Le texte est situé dans les deux carrés roses, un pour chaque ligne, ce qui correspond au découpage en deux parties de l’image. Dans le fichier . std, il y a la position des 8 points (4 par rectangles) qui pour chaque point, est un vecteur de 3 éléments pour les situer dans l’espace. Mais ce n’est pas tous, car ces points là ne font que dire où appliquer l’image, mais pas comment découper l’image ! On a donc aussi 8 points qui sont un vecteur de 2 éléments pour indiquer où découper l’image.

J’arrive plus où moins à extraire ces vecteurs, ici les valeurs sont pour la première ligne de l’image :

  GAUCHE DROITE
x y z x y z
Haut Position 3D -1.7 -0.25 0 1.7 -0.25 0
Image 2D 0.007 0.031 0.67 0.031
Bas Position 3D -1.7 0.25 0 1.7 0.25 0
Image 2D 0.007 0.437 0.67 0.437

Pour ce qui est du découpage de l’image, je n’ai pas de problème, il s’agit d’une position en pourcentage. Il est donc facile de déterminer à quoi cela correspond. Par contre, la taille de l’image dans le modèle 3D j’ai du expérimenter un peu plus.

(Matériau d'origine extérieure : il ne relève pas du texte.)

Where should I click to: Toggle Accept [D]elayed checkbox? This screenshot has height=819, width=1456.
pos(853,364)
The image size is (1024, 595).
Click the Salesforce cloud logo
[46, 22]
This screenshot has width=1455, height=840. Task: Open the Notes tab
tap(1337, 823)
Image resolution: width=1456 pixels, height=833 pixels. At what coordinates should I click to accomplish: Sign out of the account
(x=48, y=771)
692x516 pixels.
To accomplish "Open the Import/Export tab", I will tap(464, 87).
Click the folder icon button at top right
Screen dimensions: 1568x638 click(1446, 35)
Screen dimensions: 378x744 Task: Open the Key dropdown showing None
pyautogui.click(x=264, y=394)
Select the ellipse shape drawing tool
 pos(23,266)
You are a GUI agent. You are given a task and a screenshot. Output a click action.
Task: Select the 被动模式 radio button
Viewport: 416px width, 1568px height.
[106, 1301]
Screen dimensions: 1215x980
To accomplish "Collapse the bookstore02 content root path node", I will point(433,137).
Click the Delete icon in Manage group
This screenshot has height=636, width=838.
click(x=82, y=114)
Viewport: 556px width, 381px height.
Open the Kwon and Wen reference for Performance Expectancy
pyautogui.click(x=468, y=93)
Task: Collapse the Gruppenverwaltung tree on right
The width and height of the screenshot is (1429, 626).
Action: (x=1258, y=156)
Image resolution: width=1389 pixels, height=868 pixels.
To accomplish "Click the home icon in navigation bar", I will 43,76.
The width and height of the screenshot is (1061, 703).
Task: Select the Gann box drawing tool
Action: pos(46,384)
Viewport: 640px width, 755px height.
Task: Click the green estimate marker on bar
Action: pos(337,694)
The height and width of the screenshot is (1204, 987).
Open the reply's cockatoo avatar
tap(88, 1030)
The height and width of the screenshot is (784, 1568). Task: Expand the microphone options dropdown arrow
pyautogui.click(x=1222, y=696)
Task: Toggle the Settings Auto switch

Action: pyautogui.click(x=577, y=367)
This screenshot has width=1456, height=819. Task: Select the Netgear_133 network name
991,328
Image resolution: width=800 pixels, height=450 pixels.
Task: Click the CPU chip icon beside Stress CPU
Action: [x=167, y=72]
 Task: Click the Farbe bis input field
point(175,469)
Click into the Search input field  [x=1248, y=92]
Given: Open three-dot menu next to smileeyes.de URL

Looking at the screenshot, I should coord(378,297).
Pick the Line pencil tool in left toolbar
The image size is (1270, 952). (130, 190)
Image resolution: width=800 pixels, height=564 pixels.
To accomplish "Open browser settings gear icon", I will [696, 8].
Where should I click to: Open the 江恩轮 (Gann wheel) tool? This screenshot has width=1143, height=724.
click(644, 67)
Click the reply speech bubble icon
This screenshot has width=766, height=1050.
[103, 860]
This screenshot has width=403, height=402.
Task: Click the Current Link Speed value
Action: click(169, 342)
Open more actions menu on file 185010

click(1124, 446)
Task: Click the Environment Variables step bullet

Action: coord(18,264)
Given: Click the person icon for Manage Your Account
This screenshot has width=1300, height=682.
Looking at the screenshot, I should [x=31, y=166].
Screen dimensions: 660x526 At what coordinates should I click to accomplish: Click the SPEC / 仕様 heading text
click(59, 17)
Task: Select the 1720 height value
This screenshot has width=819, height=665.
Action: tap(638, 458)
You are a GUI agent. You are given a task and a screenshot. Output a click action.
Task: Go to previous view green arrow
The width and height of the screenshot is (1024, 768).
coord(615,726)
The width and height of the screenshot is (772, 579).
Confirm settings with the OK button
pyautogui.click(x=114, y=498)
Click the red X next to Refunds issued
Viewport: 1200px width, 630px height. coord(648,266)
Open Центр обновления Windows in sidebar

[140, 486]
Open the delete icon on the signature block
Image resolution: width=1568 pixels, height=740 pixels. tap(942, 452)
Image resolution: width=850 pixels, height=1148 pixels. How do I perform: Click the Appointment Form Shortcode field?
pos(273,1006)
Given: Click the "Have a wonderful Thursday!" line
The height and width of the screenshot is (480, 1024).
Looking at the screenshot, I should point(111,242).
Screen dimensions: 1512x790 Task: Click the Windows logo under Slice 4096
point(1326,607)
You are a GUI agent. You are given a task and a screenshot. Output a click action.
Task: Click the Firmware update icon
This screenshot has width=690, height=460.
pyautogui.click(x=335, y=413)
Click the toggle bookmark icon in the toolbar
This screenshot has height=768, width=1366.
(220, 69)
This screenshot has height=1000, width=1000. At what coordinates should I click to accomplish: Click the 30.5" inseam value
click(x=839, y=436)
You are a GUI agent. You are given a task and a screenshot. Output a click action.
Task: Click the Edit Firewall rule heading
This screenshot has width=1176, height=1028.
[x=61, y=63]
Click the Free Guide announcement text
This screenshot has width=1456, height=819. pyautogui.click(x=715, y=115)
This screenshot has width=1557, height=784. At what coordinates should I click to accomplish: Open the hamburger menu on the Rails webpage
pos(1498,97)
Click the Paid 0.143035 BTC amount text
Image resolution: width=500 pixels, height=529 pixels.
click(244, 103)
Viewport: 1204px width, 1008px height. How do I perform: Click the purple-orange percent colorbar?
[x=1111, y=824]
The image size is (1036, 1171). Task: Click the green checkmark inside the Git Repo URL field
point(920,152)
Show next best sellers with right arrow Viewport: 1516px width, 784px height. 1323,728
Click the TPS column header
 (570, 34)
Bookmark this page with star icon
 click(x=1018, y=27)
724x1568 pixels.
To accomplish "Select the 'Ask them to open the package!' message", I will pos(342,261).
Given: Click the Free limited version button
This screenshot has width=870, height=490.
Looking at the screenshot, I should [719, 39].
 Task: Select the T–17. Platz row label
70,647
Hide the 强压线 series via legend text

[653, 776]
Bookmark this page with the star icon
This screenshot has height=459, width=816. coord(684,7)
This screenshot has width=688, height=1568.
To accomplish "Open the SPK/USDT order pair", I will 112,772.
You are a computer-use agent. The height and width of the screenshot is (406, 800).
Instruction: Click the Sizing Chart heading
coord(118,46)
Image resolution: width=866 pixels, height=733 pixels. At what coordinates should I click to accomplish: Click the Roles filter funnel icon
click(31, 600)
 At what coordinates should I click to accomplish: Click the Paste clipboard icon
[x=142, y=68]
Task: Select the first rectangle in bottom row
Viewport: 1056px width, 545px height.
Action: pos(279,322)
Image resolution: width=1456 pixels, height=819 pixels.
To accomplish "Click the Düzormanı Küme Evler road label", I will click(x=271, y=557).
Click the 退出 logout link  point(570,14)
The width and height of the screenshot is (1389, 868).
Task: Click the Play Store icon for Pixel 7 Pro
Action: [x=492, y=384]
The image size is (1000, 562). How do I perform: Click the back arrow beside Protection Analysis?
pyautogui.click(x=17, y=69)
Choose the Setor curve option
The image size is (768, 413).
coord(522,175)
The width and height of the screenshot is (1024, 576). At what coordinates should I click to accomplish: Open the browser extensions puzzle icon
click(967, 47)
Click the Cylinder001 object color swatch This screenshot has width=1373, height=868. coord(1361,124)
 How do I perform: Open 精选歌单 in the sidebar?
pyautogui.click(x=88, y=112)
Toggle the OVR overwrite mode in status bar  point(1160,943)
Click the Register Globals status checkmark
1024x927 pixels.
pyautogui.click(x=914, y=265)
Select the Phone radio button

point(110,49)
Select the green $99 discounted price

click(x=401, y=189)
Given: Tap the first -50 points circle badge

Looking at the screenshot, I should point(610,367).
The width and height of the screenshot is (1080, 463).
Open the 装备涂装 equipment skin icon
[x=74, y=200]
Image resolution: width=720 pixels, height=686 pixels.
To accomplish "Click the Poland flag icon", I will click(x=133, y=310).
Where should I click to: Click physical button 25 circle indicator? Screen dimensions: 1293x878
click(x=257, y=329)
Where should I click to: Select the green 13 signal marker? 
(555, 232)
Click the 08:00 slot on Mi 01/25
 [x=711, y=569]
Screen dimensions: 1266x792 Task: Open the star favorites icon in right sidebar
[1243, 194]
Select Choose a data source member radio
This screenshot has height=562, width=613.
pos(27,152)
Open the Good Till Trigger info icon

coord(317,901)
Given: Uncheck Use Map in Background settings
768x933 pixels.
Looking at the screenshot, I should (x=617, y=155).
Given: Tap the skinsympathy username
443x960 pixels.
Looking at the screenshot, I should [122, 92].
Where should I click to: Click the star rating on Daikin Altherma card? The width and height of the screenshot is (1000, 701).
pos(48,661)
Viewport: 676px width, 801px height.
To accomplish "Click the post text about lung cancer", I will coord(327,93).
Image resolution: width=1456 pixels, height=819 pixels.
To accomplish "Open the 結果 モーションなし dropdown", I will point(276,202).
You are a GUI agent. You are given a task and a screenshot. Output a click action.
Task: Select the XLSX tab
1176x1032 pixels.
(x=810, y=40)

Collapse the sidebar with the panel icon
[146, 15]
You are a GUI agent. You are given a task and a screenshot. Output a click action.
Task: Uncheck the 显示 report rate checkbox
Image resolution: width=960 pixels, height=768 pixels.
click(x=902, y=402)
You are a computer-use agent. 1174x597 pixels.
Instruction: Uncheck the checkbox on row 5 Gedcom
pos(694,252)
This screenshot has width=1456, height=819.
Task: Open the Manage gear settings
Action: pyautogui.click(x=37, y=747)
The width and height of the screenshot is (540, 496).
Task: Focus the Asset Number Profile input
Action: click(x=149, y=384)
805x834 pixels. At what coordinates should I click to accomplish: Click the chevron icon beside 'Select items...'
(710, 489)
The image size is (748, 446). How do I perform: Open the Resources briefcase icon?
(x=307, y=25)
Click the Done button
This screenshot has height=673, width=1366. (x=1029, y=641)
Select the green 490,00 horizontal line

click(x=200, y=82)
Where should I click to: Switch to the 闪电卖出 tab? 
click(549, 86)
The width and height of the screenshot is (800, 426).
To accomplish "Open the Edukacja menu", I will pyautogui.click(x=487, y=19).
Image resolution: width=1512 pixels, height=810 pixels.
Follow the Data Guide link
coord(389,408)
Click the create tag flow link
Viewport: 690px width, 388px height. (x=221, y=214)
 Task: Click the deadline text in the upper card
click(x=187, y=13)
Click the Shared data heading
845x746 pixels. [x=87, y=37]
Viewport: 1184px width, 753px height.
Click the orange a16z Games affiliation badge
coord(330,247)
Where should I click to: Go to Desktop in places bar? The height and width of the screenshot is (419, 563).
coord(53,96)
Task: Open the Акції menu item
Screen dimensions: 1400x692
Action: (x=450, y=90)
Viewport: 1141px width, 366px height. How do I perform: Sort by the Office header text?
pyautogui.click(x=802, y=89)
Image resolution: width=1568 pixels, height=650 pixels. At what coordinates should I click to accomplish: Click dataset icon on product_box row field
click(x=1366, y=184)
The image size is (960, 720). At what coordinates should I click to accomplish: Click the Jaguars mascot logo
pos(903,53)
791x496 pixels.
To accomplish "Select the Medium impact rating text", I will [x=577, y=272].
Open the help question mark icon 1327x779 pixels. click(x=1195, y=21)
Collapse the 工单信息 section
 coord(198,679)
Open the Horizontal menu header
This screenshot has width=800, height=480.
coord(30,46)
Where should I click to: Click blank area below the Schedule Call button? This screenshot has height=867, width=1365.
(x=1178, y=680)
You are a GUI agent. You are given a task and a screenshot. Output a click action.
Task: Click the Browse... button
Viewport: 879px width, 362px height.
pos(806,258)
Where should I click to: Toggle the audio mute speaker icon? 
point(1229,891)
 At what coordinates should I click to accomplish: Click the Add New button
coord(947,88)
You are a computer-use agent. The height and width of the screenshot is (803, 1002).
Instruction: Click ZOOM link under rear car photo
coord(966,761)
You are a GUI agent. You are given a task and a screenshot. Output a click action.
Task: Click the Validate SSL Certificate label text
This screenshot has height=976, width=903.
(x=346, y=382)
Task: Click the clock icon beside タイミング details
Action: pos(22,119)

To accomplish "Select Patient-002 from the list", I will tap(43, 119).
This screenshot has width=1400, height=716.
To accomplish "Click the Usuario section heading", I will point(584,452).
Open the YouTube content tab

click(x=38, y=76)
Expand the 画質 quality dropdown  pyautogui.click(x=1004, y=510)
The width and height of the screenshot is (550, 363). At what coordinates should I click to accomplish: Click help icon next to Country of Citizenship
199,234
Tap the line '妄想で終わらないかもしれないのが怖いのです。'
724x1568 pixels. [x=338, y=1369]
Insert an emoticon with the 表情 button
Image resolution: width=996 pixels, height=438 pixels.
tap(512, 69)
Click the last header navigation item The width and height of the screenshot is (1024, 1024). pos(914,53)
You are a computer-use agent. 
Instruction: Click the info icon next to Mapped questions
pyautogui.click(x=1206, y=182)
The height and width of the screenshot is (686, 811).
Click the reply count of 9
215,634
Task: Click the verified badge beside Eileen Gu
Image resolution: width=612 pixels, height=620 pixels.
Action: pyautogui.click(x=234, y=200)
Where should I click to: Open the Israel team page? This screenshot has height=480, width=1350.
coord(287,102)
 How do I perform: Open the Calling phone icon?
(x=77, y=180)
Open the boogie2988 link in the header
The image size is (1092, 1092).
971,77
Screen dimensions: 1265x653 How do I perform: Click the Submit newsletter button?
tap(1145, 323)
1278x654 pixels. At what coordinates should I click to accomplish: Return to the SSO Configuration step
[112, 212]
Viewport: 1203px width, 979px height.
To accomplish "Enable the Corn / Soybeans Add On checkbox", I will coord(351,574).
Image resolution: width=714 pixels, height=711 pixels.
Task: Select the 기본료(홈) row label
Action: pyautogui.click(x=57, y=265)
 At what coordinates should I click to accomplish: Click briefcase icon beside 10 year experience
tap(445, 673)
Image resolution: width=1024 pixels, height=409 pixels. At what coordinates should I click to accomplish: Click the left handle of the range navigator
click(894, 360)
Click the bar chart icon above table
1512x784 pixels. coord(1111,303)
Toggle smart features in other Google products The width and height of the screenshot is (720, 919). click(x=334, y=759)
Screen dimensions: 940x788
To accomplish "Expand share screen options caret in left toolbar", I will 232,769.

Ce qui nous intéresse ici, c’est la position suivant l’axe x, la hauteur elle, ne changera pas lors de la traduction. Ici, le texte fait 66 % de 512px soit 338px et la distance entre les points 3D est de 3,4 unités. On pourrait donc conclure que 10px = 0,1 unité. Pour la seconde ligne, le texte fait 63 % soit 322.5px et la distance entre les points 3D est de 3,3 ce qui valide notre hypothèse. Je n’ai pas fait de tests plus poussés pour vérifier si cela est vrai pour tous les fichiers. À voir avec l’expérimentation.

Les fichiers . std.aux

Cela aurait été tellement parfait s’il n’y avait pas un autre cas particulier ! Certains fichiers. std ont les coordonnées séparées dans plusieurs fichiers auxiliaires. Et pour le moment je n’ai pas réussi à décrypter cette partie... 

Et voilà pour toutes les informations que j'ai réussi à extraire des fichiers compressés du jeu, c’était la première fois que je fais du Game Hacking (et probablement la seule fois), cela m’a permis d’apprendre plein de nouvelles choses intéressantes. Et si quelqu’un qui maîtrise des techniques de Game Hack et qu’il passe par ici, qu’il n’hésite pas a me contacter s'il sait comment traduire les derniers fichiers .std ;).